Remember 2019? It was in December of that year (which seems very long ago now) that the SECURE Act was signed into law.
Today, as COVID-19 continues raging around the world, the SECURE Act may have slipped off your radar in favor of other pressing issues. But make no mistake, it is still out there — and it does require your attention. In general, plan sponsors have until the last day of the 2022 plan year (December 31, 2022, for calendar-year plans) to adopt the amendments required by the Act. However, operational compliance is required during the period between the actual plan amendment date and the effective date for the Act’s required changes.
Here are just two of the items that will need the attention of 401(k) plan sponsors. Because many of the words and phrases in this article have specific legal meanings, please consult the plan’s attorney to be sure your plan will be compliant with these and other provisions of the Act.
Eligibility for long-term part-timers
In the decades prior to the SECURE Act, plans could set a year of service for eligibility purposes at a minimum of 1,000 hours worked during a plan year. Under the SECURE Act, the required hours have been reduced. Employees who are at least 21 years old and who work at least 500 hours in three consecutive 12-month periods must be allowed to make salary deferrals in the 401(k) plan. The definition of a year of vesting service is also changing to reflect the 500-hour minimum, rather than the former 1,000 hours in a plan year requirement. These rules become effective for plan years that begin after December 31, 2020.
While these long-term, part-time employees will be able to make salary deferrals, they are not required to be included in employer matching contributions or other contributions from the employer.

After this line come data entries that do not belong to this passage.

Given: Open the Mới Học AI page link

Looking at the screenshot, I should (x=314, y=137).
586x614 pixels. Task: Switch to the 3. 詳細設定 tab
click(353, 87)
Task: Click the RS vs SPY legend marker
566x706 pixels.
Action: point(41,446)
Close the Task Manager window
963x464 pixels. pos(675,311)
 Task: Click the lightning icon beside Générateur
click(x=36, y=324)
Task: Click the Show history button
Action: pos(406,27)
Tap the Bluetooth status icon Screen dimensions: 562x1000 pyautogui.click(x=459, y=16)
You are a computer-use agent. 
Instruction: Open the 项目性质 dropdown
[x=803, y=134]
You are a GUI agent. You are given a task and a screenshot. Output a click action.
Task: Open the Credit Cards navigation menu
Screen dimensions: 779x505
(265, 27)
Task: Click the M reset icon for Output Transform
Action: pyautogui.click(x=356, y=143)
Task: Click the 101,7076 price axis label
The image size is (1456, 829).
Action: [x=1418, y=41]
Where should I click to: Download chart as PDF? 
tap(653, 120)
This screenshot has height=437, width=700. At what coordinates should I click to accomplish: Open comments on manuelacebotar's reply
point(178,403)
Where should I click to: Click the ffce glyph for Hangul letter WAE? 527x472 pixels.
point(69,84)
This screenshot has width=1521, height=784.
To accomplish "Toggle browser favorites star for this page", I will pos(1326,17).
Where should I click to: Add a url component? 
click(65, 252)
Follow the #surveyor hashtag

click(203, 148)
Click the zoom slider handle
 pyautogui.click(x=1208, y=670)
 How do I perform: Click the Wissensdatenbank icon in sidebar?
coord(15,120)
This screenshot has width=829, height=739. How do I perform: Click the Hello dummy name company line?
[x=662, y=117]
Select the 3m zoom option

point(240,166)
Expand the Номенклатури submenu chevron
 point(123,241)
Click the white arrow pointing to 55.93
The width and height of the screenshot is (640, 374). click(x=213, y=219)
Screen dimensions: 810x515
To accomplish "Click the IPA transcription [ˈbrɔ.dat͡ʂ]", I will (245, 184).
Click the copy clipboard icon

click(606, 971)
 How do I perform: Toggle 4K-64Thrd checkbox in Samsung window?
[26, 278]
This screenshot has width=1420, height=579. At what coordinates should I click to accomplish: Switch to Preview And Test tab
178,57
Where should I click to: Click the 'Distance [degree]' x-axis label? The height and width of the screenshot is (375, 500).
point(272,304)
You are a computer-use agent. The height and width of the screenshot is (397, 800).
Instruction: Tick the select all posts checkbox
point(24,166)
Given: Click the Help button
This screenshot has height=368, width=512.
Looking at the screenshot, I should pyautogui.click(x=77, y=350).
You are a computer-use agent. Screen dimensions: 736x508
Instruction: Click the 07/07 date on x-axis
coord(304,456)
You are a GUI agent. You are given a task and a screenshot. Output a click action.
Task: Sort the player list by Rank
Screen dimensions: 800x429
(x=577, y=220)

This is a forward-, not backward-looking, provision. Sponsors should start tracking the hours of their part-time staff for the plan year beginning after December 31, 2020. Workers who accumulate at least 500 hours of service during the first, second and third years after that date must be allowed to begin salary deferrals in the plan during the subsequent plan year. For a calendar year plan, then, deferrals would be allowed during the 2024 plan year from employees with at least 500 hours of service in 2021, 2022 and 2023.
It is worth noting that employees included in the plan only because of this provision—those with less than 1,000 hours of service — do not need to be included in the plan’s nondiscrimination tests, including top-heavy testing. As before, employees with at least 1,000 hours of service and who meet the plan’s age requirement must be included in the tests.
Lifetime income disclosures
Along with disclosures about vesting status and investments, plans will soon be required to include a new disclosure about lifetime income. To meet this requirement, the disclosure must describe the participant’s balance in terms of a monthly annuity that could be purchased with the participant’s account balance. By December 20, 2020, the U.S. Department of Labor (DOL) expects to release interim rules, including a model disclosure statement and assumptions on which the annuity figure should be based. As long as the disclosure meets legal requirements, the plan and its fiduciaries will be protected against liability arising from it. Expect the first disclosure to be required 12 months after the DOL issues its interim rules, likely sometime during 2021.